In other words if you want to learn how to do these things go buy some
junk clubs at a flea market. DO NOT start out on something you want
to keep. Trust me I know these things.
KO
|
834.6 | Beware !!! When you doit yourself | SALPLN::HADAC | | Thu Dec 21 1989 12:58 | 39 |
| ---<WHEREEEE'SSSPRRRINGG!!!!>---
I agree with most of the replers to your note. If your not good with
tools and haven't worked with someone else who is good on repairing
clubs, have the clubs repair by a pro.
I have tried to repair woods with some of the problems that you
discussed and the results were very poor.
Most major golf areas have alot of discount golf stores that do
club refinishing and repair.

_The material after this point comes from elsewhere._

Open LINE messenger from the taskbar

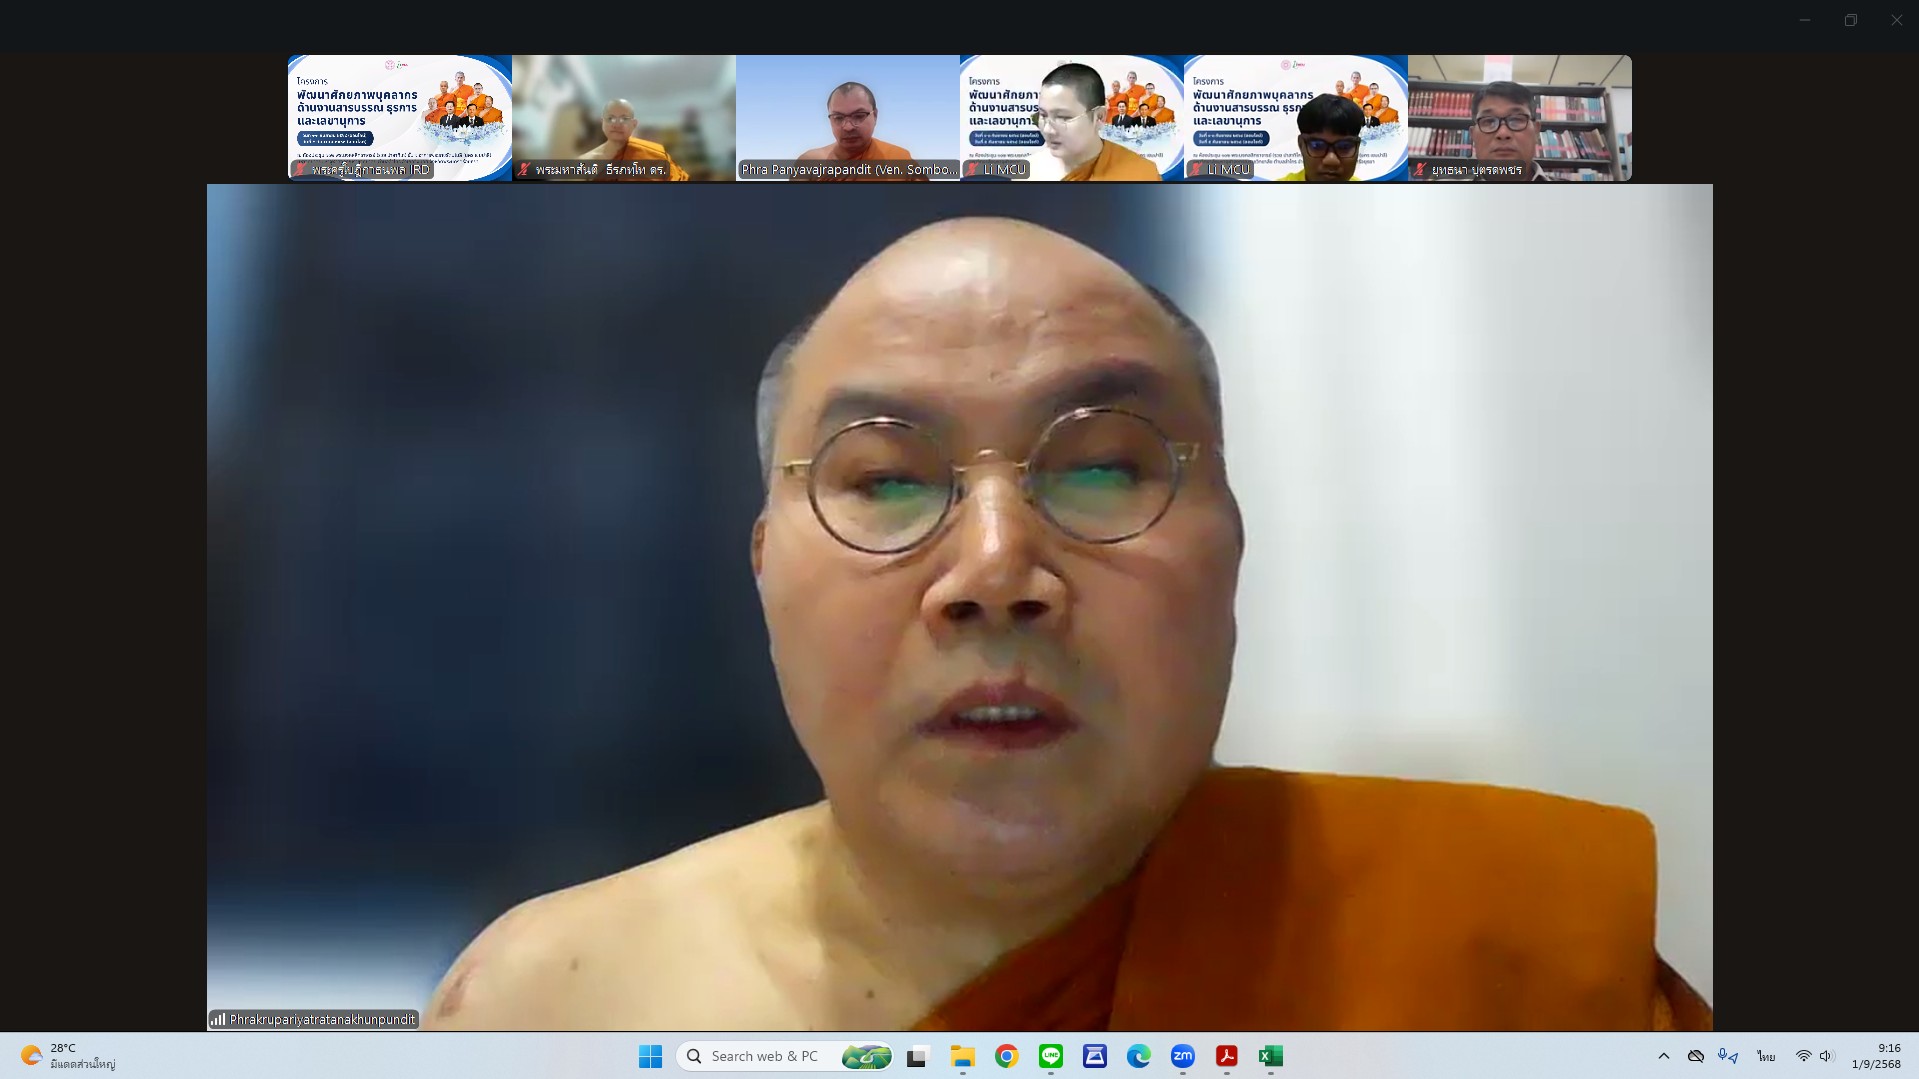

With spring coming many run sales
on refinishing clubs at reduced prices and reduced prices on
other repairs (insert replacement).
Shop around for the best price with good quality workmenship (ask
the store to look at their finished work) and have your woods
refinished with new inserts. You can redo the grips and the windings
yourself before you bring in the clubs and save a few dollars on
repairs (see if you can get a Golfworks Catalog from a noter to
help you order the right articles).
If you still want to do your own work, practice on some old grubby
woods first.
If you do the work first on the set that you want to return and your
not happy with the results. If take to a pro or discount shop;
you'll pay plenty to get the back to normal condition.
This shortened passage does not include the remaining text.